### Exercise instructions
The listing below holds a line with "English / € EUR (285, 1152)" and a later line with "PARTS (766, 499)". Write out those two lines and every line between them, exactly, and nothing else.

——————

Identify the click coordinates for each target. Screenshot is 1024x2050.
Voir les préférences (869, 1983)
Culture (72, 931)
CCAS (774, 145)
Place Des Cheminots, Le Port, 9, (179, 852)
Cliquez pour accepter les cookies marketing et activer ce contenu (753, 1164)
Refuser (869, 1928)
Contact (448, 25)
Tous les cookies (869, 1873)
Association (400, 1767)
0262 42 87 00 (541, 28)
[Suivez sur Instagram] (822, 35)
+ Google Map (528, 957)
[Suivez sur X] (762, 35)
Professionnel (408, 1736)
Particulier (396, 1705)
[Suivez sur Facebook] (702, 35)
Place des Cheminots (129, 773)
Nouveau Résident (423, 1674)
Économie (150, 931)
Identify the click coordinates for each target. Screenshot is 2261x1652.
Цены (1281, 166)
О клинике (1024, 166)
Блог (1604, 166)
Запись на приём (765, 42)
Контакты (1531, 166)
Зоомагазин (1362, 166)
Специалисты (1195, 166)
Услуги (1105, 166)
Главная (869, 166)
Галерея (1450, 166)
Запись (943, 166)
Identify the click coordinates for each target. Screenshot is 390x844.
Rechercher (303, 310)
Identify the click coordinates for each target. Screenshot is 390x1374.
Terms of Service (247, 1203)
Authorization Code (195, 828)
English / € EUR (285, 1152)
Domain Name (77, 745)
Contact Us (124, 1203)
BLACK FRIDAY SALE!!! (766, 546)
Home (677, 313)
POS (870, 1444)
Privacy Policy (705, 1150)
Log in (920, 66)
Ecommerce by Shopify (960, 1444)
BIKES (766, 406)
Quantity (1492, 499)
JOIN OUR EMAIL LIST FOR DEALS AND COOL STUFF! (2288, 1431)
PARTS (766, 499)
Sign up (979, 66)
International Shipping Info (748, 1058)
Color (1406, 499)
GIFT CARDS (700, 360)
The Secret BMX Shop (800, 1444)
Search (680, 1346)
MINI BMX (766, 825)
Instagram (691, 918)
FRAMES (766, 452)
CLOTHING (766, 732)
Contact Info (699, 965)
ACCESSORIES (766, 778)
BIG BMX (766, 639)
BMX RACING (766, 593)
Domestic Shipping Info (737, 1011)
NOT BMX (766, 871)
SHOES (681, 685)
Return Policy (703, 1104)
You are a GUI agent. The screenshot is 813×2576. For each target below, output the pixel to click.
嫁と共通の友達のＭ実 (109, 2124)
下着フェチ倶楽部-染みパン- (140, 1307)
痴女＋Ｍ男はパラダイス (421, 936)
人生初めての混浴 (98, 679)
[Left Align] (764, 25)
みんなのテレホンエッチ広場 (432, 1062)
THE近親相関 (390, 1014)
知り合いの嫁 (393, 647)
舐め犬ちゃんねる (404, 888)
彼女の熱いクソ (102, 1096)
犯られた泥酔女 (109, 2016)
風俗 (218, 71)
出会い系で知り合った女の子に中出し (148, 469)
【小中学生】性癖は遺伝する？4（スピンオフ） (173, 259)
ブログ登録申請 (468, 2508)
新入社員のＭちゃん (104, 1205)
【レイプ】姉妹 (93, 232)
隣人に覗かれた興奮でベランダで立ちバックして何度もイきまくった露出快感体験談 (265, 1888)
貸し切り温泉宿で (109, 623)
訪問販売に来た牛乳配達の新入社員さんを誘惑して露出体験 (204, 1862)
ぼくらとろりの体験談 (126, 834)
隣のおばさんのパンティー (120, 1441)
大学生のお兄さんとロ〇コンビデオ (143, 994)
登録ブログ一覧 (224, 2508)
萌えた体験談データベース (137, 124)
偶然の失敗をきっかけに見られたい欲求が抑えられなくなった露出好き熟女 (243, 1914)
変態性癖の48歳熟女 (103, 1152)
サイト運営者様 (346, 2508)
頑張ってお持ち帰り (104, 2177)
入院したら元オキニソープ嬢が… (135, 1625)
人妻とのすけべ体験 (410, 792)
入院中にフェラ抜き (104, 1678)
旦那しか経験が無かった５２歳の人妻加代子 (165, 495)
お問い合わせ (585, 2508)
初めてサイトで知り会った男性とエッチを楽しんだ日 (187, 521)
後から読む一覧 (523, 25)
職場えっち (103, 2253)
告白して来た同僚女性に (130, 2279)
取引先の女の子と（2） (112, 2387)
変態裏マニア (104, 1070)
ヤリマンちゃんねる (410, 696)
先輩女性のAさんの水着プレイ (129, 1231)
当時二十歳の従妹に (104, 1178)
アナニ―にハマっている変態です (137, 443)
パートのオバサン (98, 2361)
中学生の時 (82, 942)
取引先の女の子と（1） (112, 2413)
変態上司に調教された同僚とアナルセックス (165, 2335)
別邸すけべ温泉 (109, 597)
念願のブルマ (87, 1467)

——————

### Answer below
English / € EUR (285, 1152)
Domain Name (77, 745)
Contact Us (124, 1203)
BLACK FRIDAY SALE!!! (766, 546)
Home (677, 313)
POS (870, 1444)
Privacy Policy (705, 1150)
Log in (920, 66)
Ecommerce by Shopify (960, 1444)
BIKES (766, 406)
Quantity (1492, 499)
JOIN OUR EMAIL LIST FOR DEALS AND COOL STUFF! (2288, 1431)
PARTS (766, 499)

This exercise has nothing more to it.